This project involves building a predictive model to identify customers likely to churn for a telecom company. The dataset includes features like account length, call durations, international and voicemail plan statuses, customer service call counts, and more. The goal is to perform exploratory data analysis (EDA), build a churn prediction model, evaluate its performance, and deploy it to AWS EC2 using Docker, with data stored in MongoDB.
-
Problem Definition
- Understanding the business problem of customer churn and how machine learning can provide a predictive solution.
-
Data Collection
- Using the
Data_Science_Challenge.csv
dataset, which contains customer data from a telecom company.
- Using the
-
Data Cleaning and Preprocessing
- Handling missing values, correcting data types, and addressing data inconsistencies to ensure data quality before model building.
-
Exploratory Data Analysis (EDA)
- Visualizing and statistically analyzing features to uncover important patterns, relationships, and trends that influence customer churn.
-
Feature Engineering
- Transforming raw data into meaningful features, including scaling numerical data, encoding categorical variables, and selecting key features that impact churn prediction.
-
Model Selection
- Trying a variety of machine learning models, including Logistic Regression, Random Forests, and XGBoost, to determine which algorithm provides the best predictive performance.
-
Model Training
- Training selected models using cross-validation techniques to validate their performance.
-
Model Evaluation
- Evaluating models using metrics like:
- Accuracy
- Precision, Recall, and F1-Score (to handle imbalanced classes)

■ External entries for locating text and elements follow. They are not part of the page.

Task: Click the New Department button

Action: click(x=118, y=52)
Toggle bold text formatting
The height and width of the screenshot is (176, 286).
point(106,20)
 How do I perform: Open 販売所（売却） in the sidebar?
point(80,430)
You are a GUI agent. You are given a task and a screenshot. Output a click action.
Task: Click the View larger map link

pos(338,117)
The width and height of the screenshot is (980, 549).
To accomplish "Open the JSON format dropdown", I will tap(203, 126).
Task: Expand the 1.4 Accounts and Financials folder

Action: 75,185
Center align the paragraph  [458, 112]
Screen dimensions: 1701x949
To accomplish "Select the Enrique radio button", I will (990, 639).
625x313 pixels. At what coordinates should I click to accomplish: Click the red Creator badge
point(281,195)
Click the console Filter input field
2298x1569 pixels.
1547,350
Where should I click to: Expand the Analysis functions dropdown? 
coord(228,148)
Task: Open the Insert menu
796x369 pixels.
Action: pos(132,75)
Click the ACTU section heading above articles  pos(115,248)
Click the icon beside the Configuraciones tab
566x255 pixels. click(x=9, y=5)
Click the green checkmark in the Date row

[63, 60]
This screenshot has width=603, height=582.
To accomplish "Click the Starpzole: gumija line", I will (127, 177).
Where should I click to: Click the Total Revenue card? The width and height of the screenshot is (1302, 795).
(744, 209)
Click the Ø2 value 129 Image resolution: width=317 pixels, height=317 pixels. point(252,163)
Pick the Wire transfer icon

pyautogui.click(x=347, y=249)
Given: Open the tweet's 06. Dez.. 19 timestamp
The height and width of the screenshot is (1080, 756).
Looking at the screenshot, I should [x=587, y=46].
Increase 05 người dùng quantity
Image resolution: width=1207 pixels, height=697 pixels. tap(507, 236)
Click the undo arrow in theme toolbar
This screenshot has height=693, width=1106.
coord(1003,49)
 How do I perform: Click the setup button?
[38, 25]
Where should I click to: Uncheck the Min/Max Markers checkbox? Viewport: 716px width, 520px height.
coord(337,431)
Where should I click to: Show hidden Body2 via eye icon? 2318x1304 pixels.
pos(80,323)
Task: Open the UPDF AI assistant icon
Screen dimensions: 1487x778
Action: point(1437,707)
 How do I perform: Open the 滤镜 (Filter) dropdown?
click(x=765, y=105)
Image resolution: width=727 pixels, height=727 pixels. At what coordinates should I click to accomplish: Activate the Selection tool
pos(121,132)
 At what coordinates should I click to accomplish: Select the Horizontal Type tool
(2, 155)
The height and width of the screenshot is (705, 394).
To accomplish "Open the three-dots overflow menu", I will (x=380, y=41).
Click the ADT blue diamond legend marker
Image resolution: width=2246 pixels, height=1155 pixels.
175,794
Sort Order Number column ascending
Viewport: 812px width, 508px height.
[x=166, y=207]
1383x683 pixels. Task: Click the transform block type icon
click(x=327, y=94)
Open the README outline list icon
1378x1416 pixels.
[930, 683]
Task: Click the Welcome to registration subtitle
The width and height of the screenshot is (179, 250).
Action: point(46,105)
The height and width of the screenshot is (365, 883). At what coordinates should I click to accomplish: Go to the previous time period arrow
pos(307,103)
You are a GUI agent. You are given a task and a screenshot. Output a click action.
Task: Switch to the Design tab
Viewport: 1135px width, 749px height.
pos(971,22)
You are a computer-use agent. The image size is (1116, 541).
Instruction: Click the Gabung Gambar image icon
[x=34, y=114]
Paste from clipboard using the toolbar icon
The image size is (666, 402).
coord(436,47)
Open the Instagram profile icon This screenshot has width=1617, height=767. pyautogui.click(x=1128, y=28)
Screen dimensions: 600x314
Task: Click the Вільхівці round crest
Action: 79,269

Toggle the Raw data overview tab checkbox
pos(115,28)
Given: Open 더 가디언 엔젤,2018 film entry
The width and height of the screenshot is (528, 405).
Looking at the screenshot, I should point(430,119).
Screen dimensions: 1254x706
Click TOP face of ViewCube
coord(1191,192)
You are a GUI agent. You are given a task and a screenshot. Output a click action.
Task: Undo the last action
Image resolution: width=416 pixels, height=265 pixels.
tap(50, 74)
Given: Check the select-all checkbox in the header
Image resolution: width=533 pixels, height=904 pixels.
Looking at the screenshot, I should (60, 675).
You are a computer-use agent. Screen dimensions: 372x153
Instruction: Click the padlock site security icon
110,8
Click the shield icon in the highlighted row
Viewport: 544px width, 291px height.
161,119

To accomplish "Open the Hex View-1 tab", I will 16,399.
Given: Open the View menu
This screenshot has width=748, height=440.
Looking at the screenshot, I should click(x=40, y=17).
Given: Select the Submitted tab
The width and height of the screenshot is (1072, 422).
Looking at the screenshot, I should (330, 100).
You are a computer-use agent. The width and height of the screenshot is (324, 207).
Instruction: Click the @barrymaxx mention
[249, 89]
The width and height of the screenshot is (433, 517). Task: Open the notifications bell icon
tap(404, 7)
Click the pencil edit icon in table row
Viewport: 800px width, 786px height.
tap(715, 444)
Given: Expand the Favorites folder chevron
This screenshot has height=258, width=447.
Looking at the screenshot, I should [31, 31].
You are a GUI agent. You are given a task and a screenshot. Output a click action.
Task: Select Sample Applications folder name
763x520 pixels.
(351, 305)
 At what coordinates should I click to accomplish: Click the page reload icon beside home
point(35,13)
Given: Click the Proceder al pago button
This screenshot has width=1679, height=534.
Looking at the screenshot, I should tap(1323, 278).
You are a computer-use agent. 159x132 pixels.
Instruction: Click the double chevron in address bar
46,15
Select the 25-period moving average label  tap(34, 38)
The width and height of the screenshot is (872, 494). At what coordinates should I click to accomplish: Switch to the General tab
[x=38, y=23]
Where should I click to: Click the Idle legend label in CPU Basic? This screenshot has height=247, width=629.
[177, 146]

- ROC-AUC for overall model performance
- Confusion Matrix to assess predictions
- Evaluating models using metrics like:
-
Hyperparameter Tuning
- Optimizing model performance by adjusting hyperparameters using techniques like GridSearchCV or RandomizedSearchCV.
-
Pipeline Creation for Automation
- Automating data preprocessing and model training with a machine learning pipeline to improve efficiency and scalability.
-
Model Deployment
- AWS EC2: Deploying the model on an AWS EC2 instance.
- Docker & AWS ECR: Containerizing the model using Docker and pushing it to AWS Elastic Container Registry (ECR) for deployment.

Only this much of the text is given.